The research, carried out by the Group of Planetary Sciences of the University of País Vasco, has used the PlanetCam camera installed at the Calar Alto Observatory 2.2m Telescope.
The atmosphere of Saturn has the wider and more intense jet stream of all the planets in the Solar System, with winds up to 1.650 km/h, thirteen times the value of the Earth’s hurricane winds, and with an extension of 70.000 km, more than five times our planet’s size. A study lead by University of País Vasco (UPV/EHU) using data from Calar Alto Observatory 2.2m telescope, has just revealed the peculiarities of this jet stream, which nature and energy are still unknown.
“In June of last year, we discovered the presence of a bright spot on Saturn’s equator, moving at a speed of 1.600 km/h, something not observed since 1980”, points Agustín Sánchez Lavega, researcher of the Group of Planetary Sciences of UPV/EHV who leads the job.

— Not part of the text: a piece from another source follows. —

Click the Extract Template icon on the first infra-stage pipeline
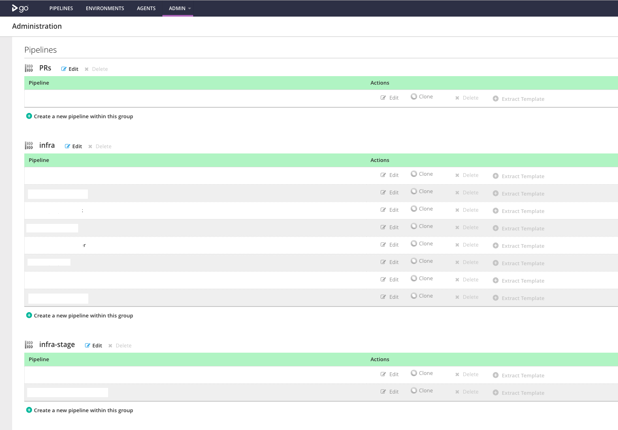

Studying the movement of the clouds that formed the bright spot (a huge storm of about 7.000 km), and those present in surroundings, the researchers have been able to note the characteristics of the big equatorial jet stream and to establish the heights that the different atmospheric structures reach.
Besides, the team has determined that the winds get stronger with the deep: they have speeds of 1.100 km/h at the high atmosphere, but reach up to 1.650 km/h at about 150 km depth. Also, while the deep wind is stable, at the high atmosphere the speed of the equatorial jet stream is highly changing, as well as its wide. This could be caused by Saturn’s seasonal cycle of insolation, and by the changing shadow of the Saturn’s rings over the equator.
For this study they have been used observations obtained with small telescopes in several countries, with the Hubble Space Telescope and with PlanetCam camera, developed by the UPV/EHV team and installed at the Calar Alto Observatory 2.2m telescope. “The 2.2m telescope has become in recent years into an excellent and essential test laboratory for other institutions that can exploit their technological developments in the observatory allowing to get exciting results as these ones about Saturn”, Jesús Aceituno, the Calar Alto Observatory Director, says.
Saturn's complex atmosphere
The atmosphere of Saturn, a gaseous giant ten times bigger than the Earth, composed mainly with hydrogen, has also another important meteorological phenomenon above the planet’s equator that could play a role over the winds. It is the Semy-yearly Oscillation (SAO), which takes place about 50 km above the cloud ceiling, and that produces oscillation in the temperatures, together with a wind direction and intensity change from East to West.
In addition to Saturn’s equatorial meteorology complexity, at those latitudes is where the so named Big White Spot, a huge storm that surrounds the whole planet, has developed for three times, in 1876, 1933 and 1990. The study of the Group of Planetary Sciences points this huge storm is another changing agent on the equatorial jet stream.
All these phenomena, at a different scale, happen someway in our own planet. In this way, studying them in other worlds, and with very different conditions, allow us to move further in its understanding and modeling.
The German-Spanish Calar Alto Observatory is located at Sierra de los Filabres, north of Almería (Andalucía, Spain). It is jointly operated by the Instituto Max Planck de Astronomía in Heidelberg, Germany, and the Instituto de Astrofísica de Andalucía (CSIC) in Granada, Spain. Calar Alto has three telescopes with apertures of 1.23m, 2.2m and 3.5m. A 1.5m aperture telescope, also located at the mountain, is operated under control of the Observatorio de Madrid.